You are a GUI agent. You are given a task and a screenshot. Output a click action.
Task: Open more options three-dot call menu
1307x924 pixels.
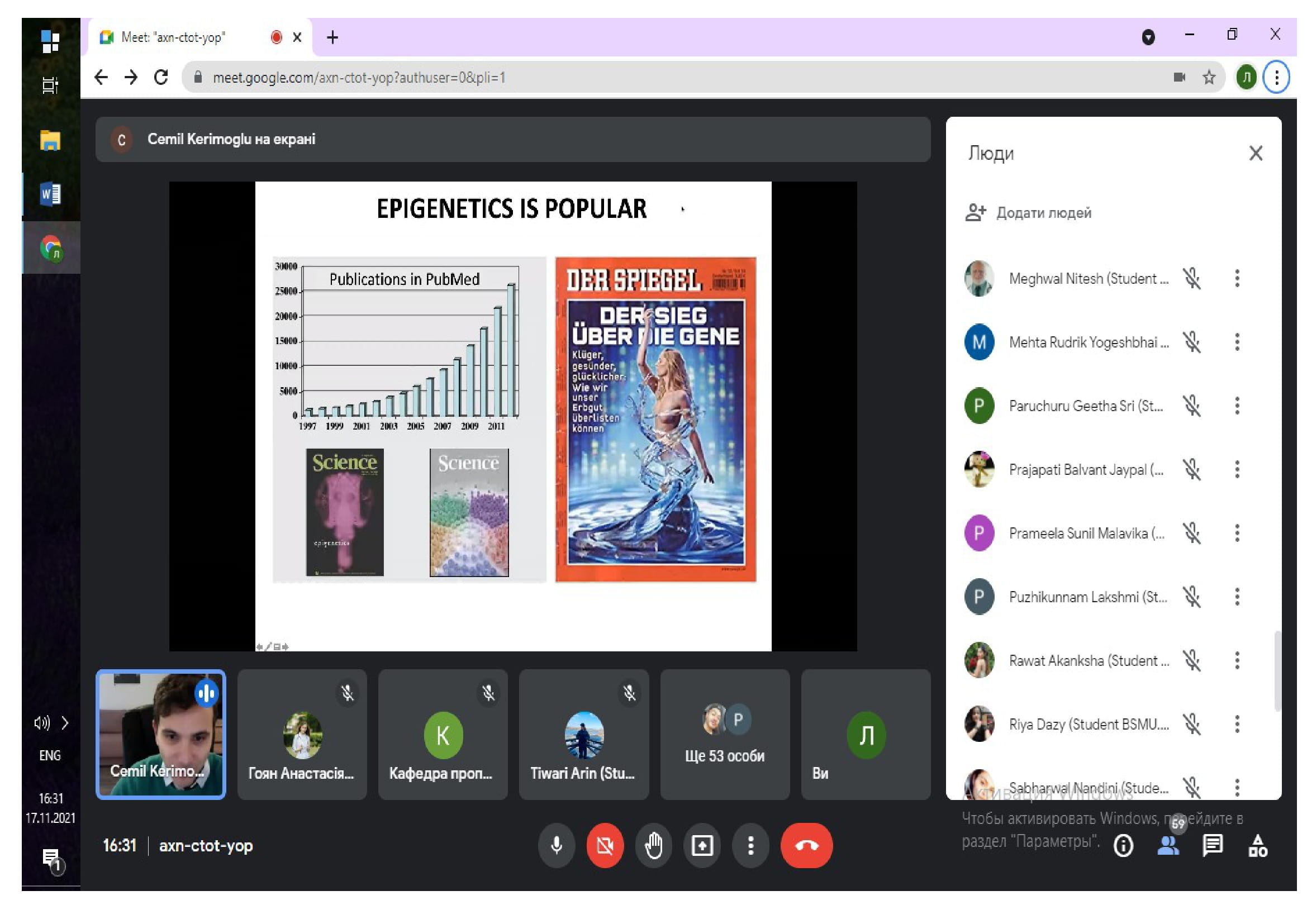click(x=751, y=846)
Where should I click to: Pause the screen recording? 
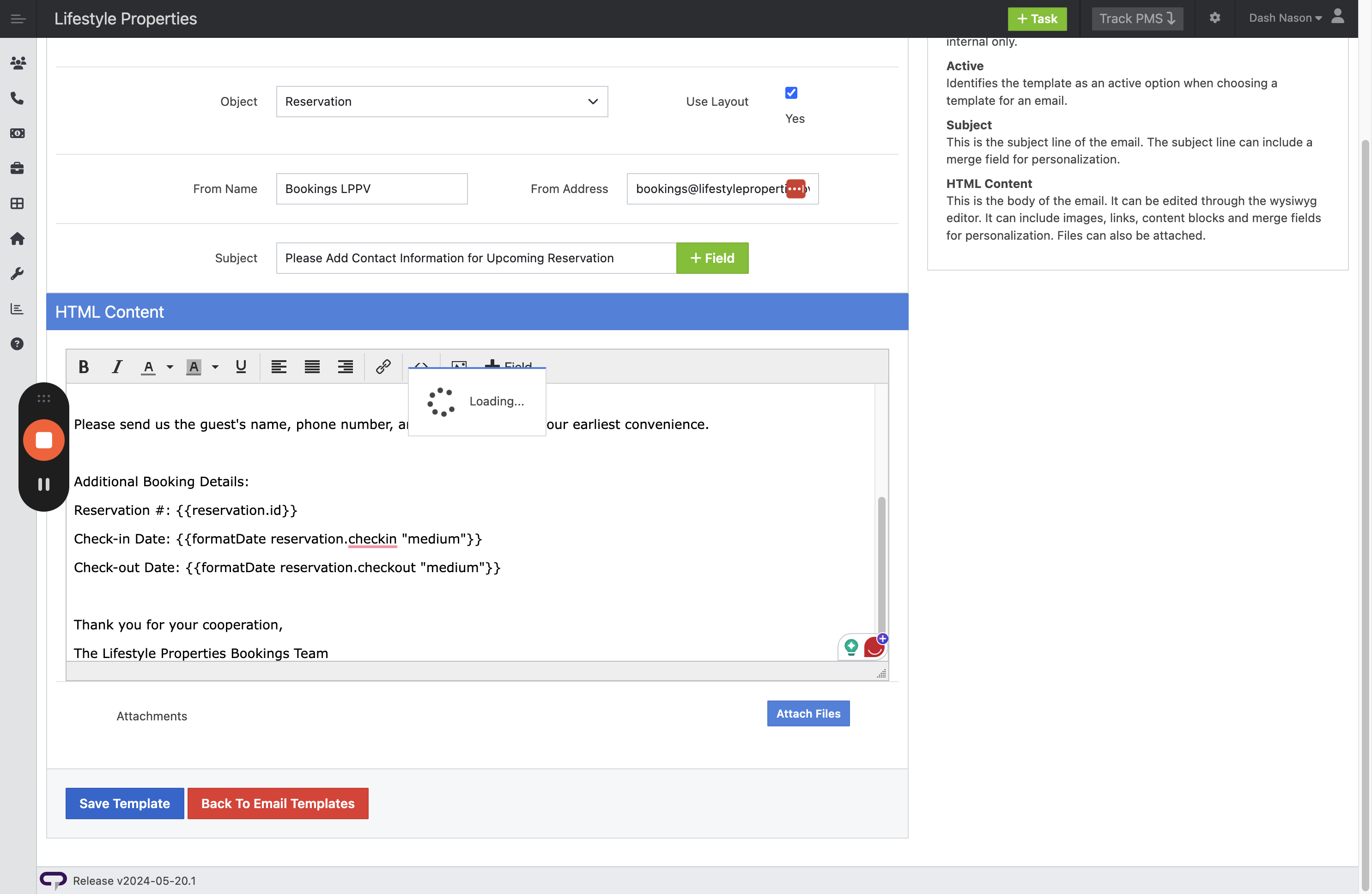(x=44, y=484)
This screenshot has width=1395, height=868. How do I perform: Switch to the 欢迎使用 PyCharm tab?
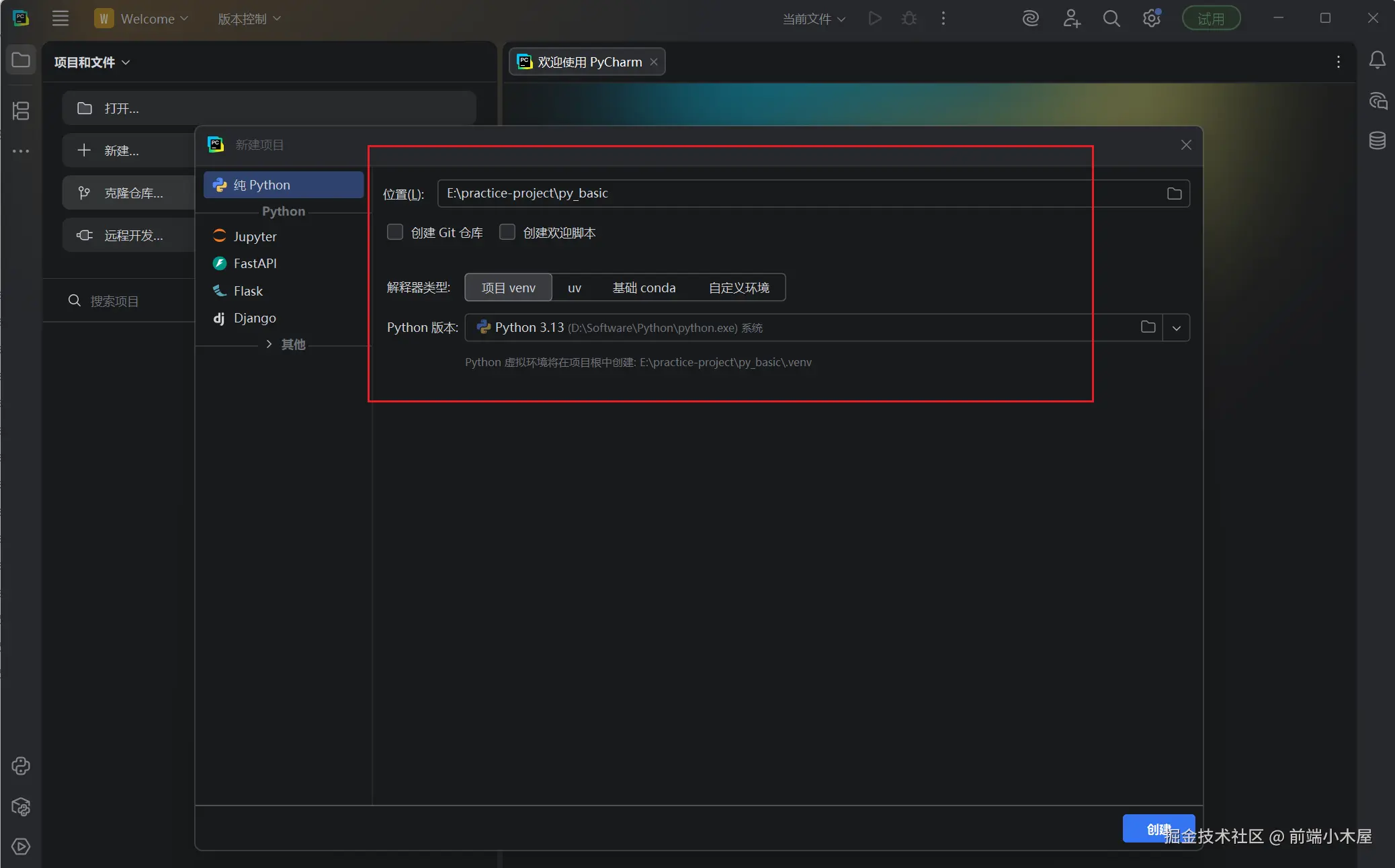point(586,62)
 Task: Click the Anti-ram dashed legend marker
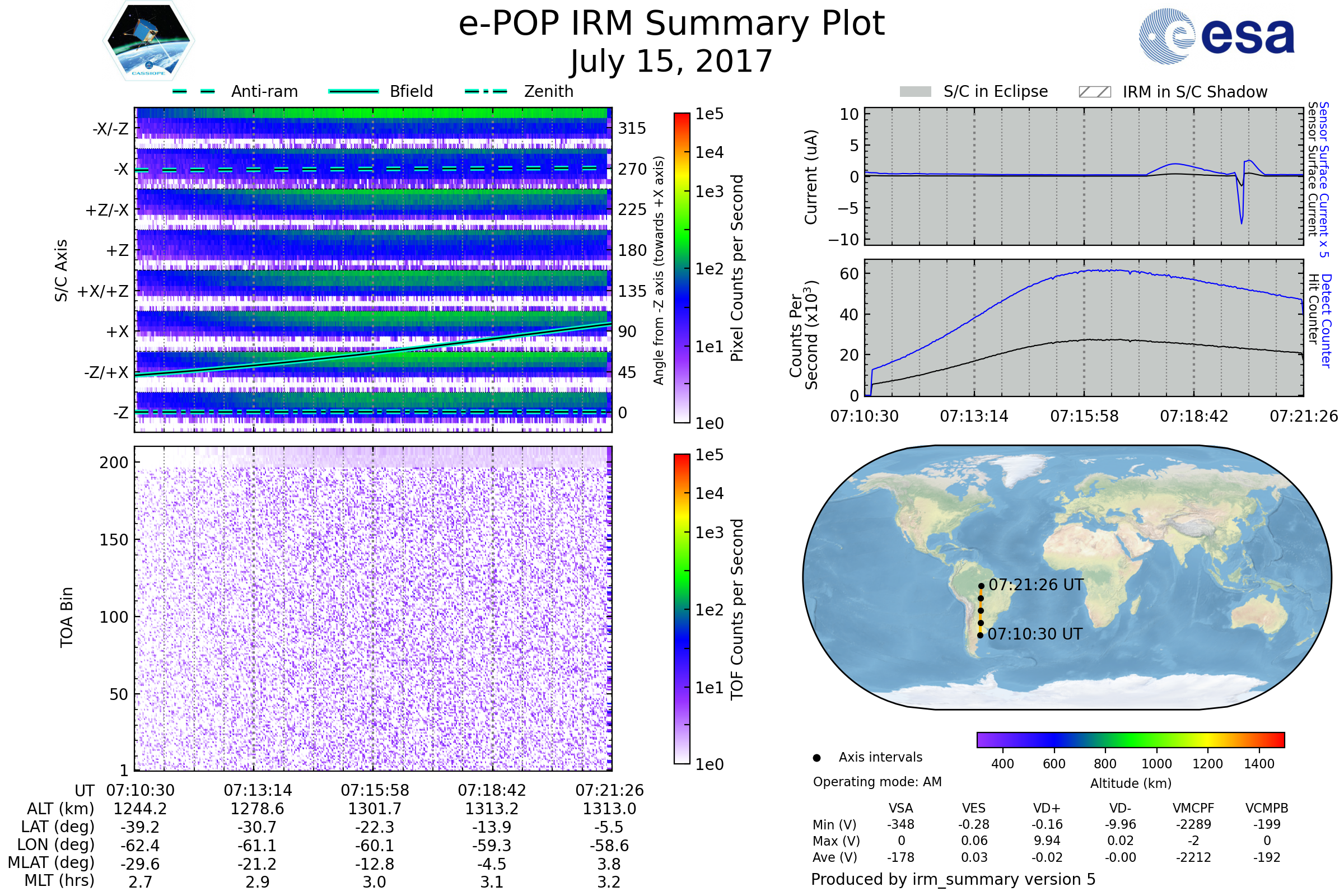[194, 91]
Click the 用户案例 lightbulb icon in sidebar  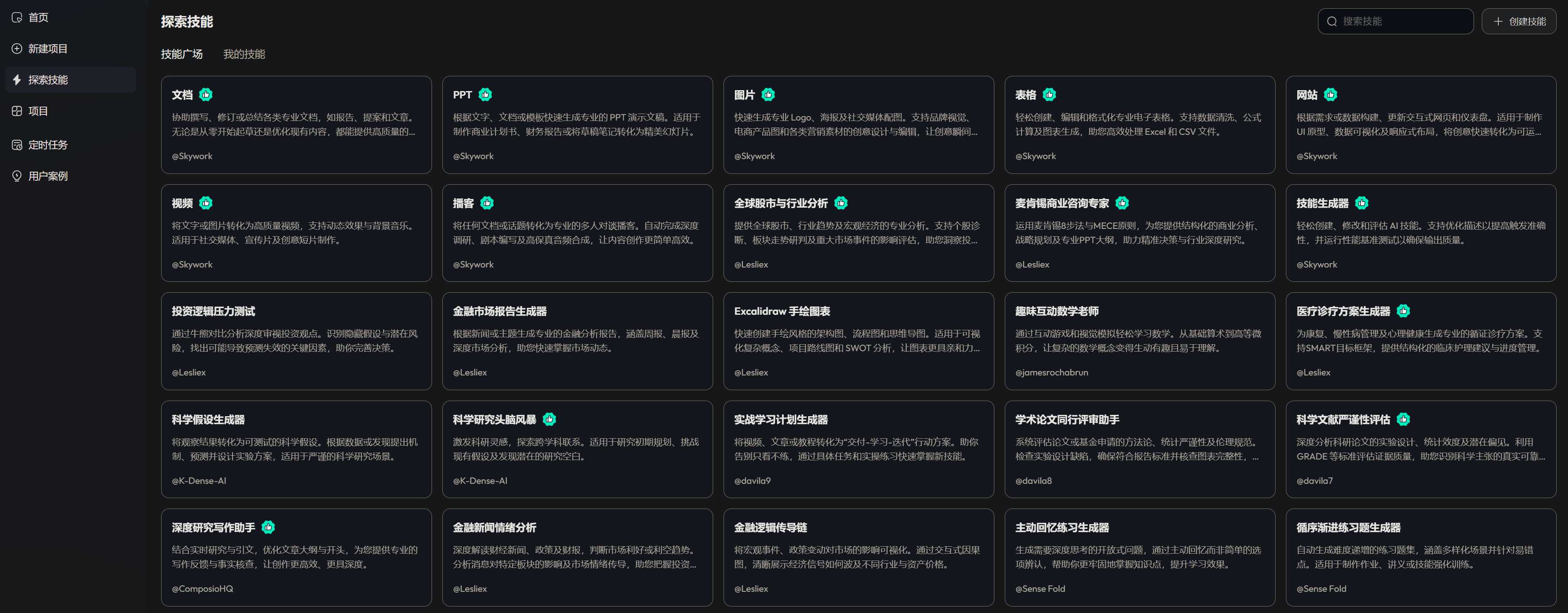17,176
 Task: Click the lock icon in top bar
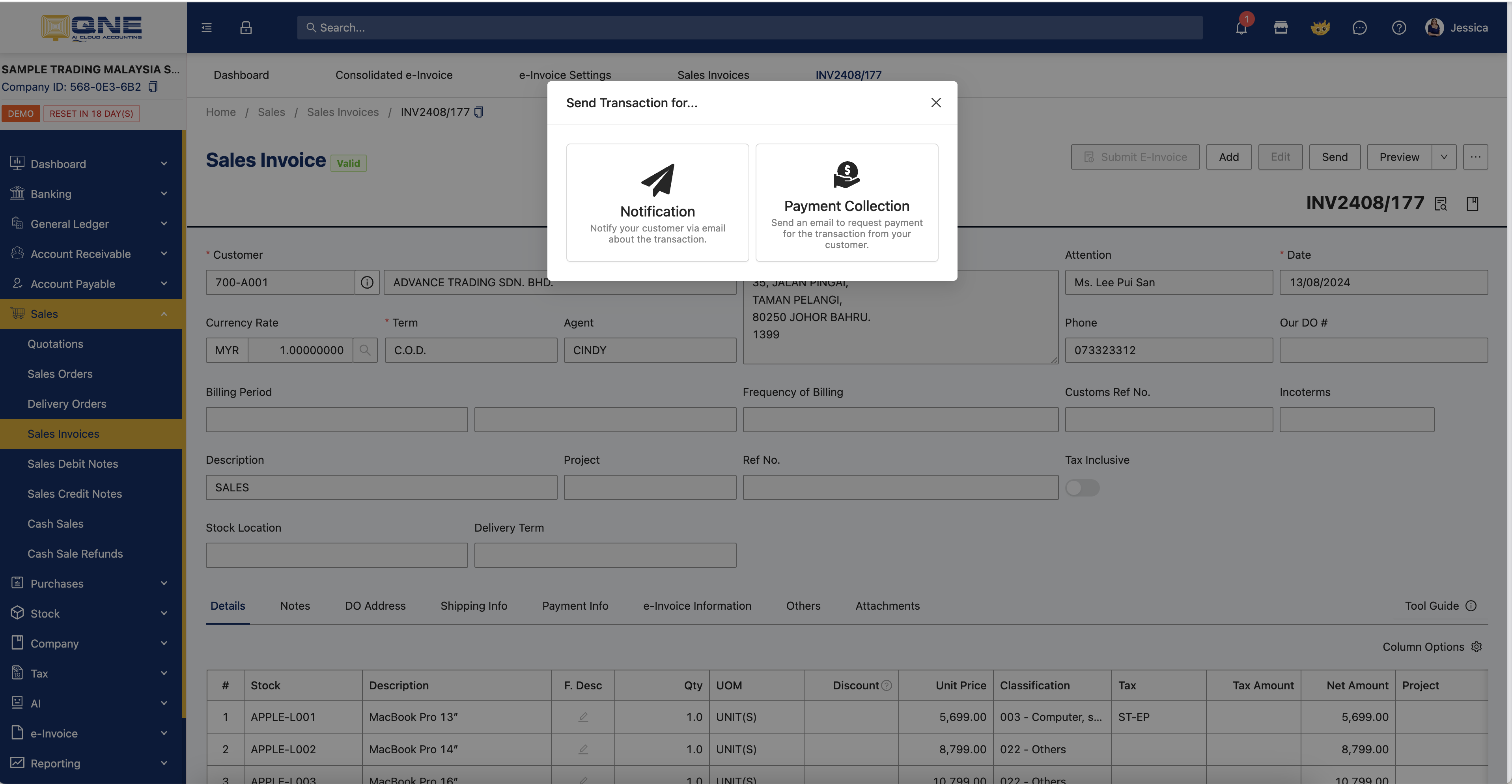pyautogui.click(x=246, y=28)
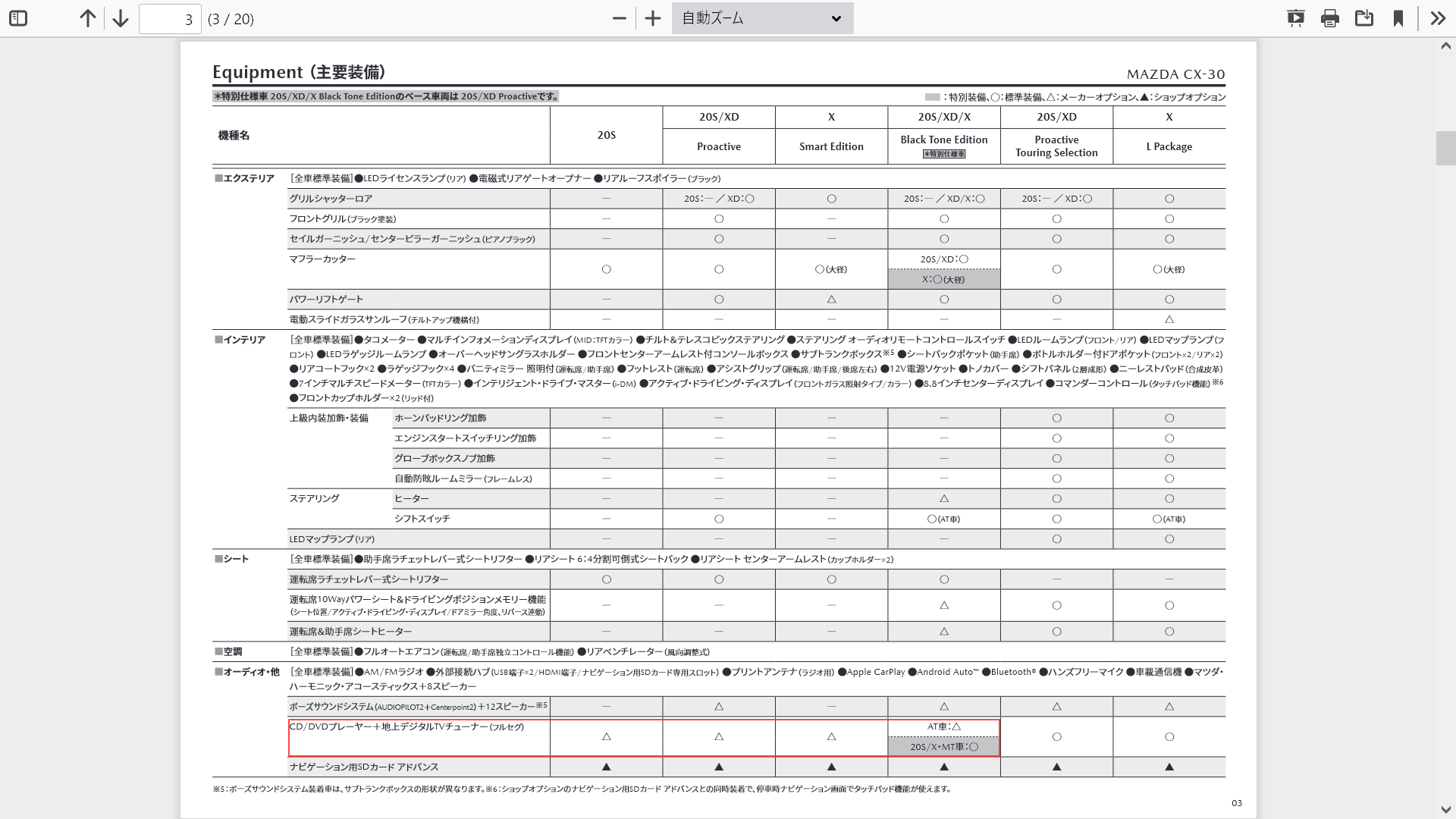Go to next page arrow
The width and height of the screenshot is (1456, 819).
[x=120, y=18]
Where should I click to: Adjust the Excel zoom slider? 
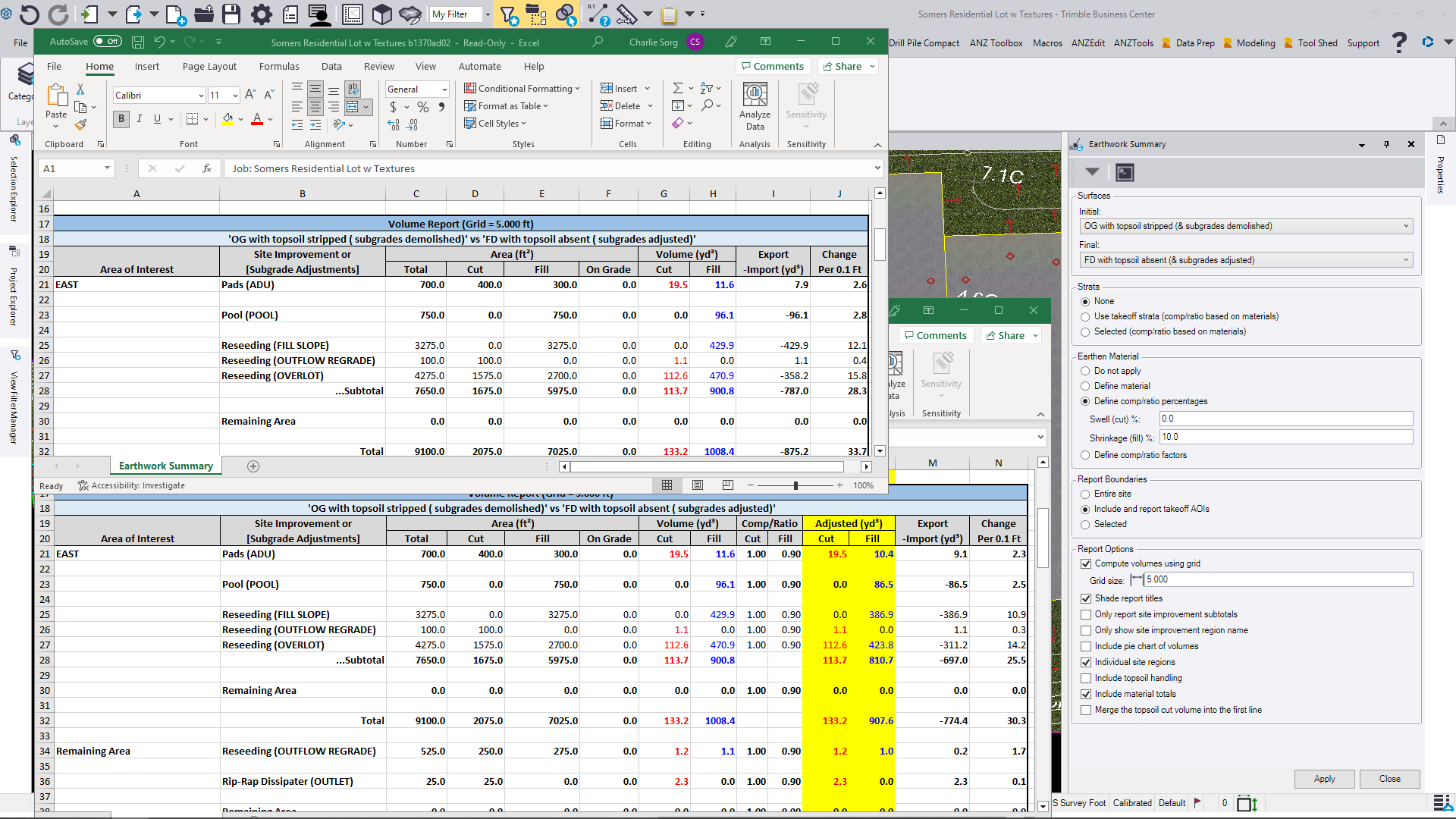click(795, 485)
++++++++++++++++++++
* Your instructions *
Without the pictures, repeat the line with "Where should I click to: Adjust" and every line after it to the end of the listing, and nothing else.

* Answer section *
Where should I click to: Adjust the Excel zoom slider? 
click(795, 485)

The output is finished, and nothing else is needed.